2. Application of Article III of the Avoidance of Double Taxation Agreement (AADT) with Denmark.
3. Interpretation of "industrial and commercial profits" under Article III of AADT.
4. Applicability of Article XIV of AADT to the fees received.
5. Application of Section 9(1)(vii) of the Income-tax Act, 1961.

Summary:

1. Taxability of Fees Received by the Assessee:
The primary issue in this appeal is the taxability of Rs. 20,11,527 received by the assessee, a Public Limited Company registered in Denmark, for conducting preliminary studies, collecting data, and preparing a feasibility report for the Trans-Harbour Communication Link between Bombay and the Mainland. The Income-tax Officer (ITO) concluded that the fees were for technical services rendered in India and thus taxable under section 9(1)(vii) of the Income-tax Act, 1961, and Article XIV of the AADT with Denmark.

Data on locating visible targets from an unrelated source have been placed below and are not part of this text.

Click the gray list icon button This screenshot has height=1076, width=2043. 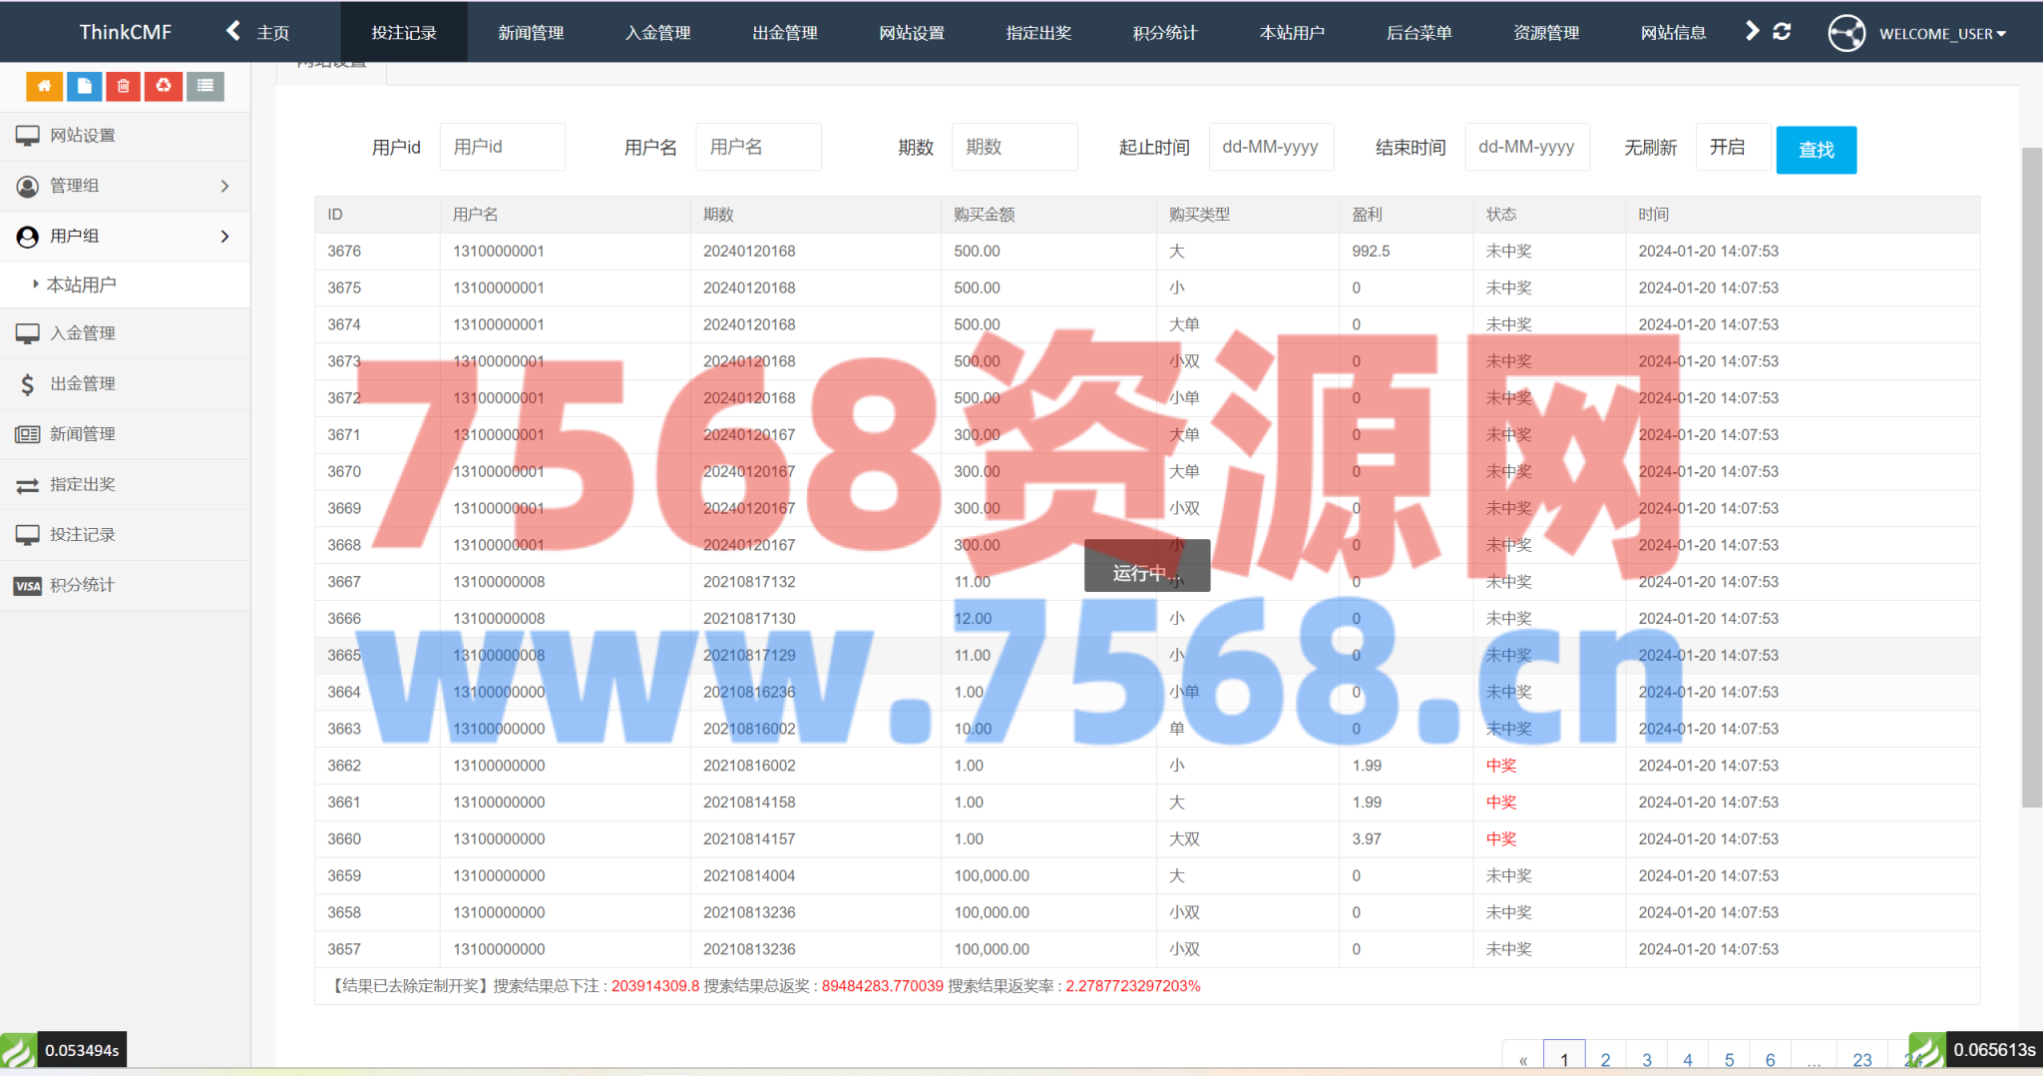tap(204, 87)
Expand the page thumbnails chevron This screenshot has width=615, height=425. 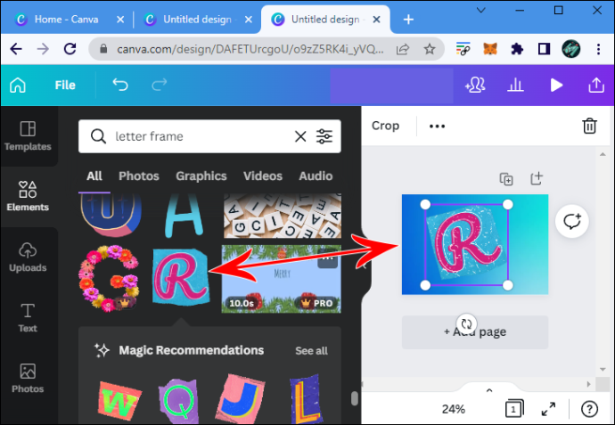point(489,390)
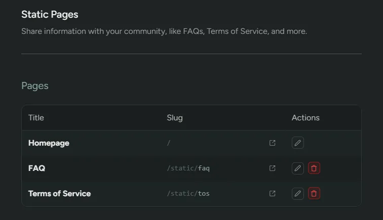
Task: Edit Terms of Service pencil icon
Action: point(298,193)
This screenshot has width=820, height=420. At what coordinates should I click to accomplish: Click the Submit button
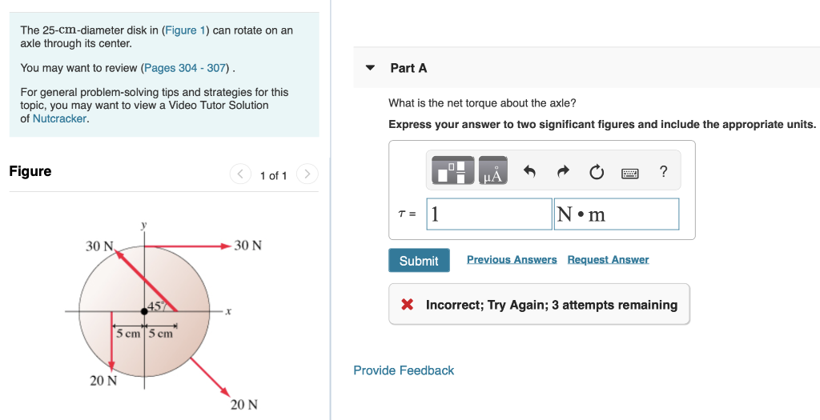[419, 260]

2. Application of Article III of AADT:
The ITO argued that Article III of AADT did not apply as the assessee had no permanent establishment in India. However, the Tribunal rejected this contention, stating that Article III provides exemption from taxability of profits in one territory if derived from a permanent establishment in the other territory. Since the assessee had no permanent establishment in India, Article III should apply, exempting the fees from tax.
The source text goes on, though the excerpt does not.